» **WHAT IS REQUIRED**
Omit the images and output every line of the data below exactly.

» **TASK MATERIAL**
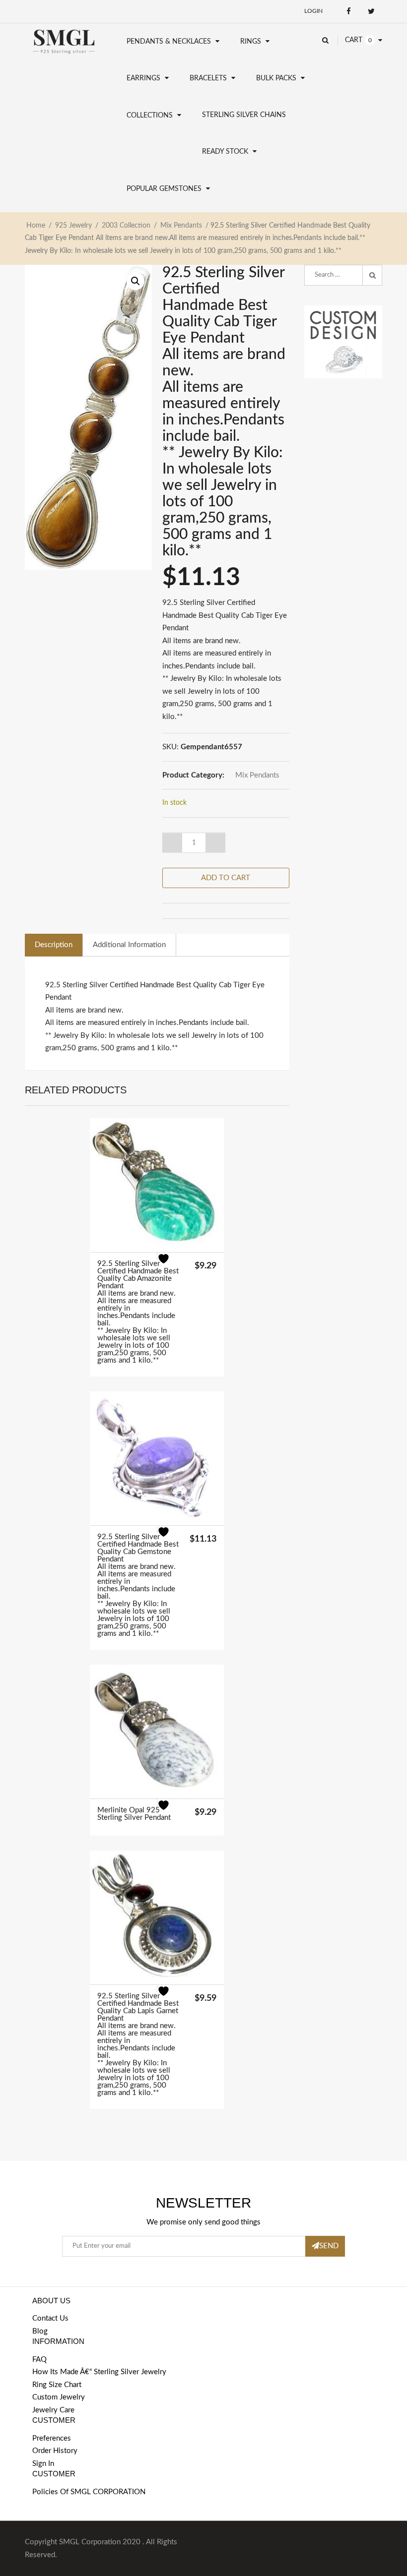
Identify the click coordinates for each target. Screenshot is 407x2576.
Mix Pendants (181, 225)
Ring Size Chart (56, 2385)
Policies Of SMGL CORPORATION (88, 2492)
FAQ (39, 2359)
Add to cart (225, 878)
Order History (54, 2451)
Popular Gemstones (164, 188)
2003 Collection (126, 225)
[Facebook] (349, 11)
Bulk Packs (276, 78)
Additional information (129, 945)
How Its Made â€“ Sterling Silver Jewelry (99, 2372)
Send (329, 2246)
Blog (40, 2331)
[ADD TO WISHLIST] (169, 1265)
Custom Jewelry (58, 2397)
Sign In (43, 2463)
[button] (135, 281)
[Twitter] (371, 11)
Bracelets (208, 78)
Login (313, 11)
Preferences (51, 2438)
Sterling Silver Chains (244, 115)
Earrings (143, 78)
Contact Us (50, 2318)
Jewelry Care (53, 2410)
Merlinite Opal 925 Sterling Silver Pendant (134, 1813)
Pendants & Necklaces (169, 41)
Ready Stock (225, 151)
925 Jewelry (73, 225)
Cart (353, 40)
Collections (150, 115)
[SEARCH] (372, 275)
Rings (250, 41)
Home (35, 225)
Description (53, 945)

» **COMPLETED EXERCISE**
Identify the click coordinates for each target. Screenshot is 407x2576.
Mix Pendants (181, 225)
Ring Size Chart (56, 2385)
Policies Of SMGL CORPORATION (88, 2492)
FAQ (39, 2359)
Add to cart (225, 878)
Order History (54, 2451)
Popular Gemstones (164, 188)
2003 Collection (126, 225)
[Facebook] (349, 11)
Bulk Packs (276, 78)
Additional information (129, 945)
How Its Made â€“ Sterling Silver Jewelry (99, 2372)
Send (329, 2246)
Blog (40, 2331)
[ADD TO WISHLIST] (169, 1265)
Custom Jewelry (58, 2397)
Sign In (43, 2463)
[button] (135, 281)
[Twitter] (371, 11)
Bracelets (208, 78)
Login (313, 11)
Preferences (51, 2438)
Sterling Silver Chains (244, 115)
Earrings (143, 78)
Contact Us (50, 2318)
Jewelry Care (53, 2410)
Merlinite Opal 925 Sterling Silver Pendant (134, 1813)
Pendants & Necklaces (169, 41)
Ready Stock (225, 151)
925 Jewelry (73, 225)
Cart (353, 40)
Collections (150, 115)
[SEARCH] (372, 275)
Rings (250, 41)
Home (35, 225)
Description (53, 945)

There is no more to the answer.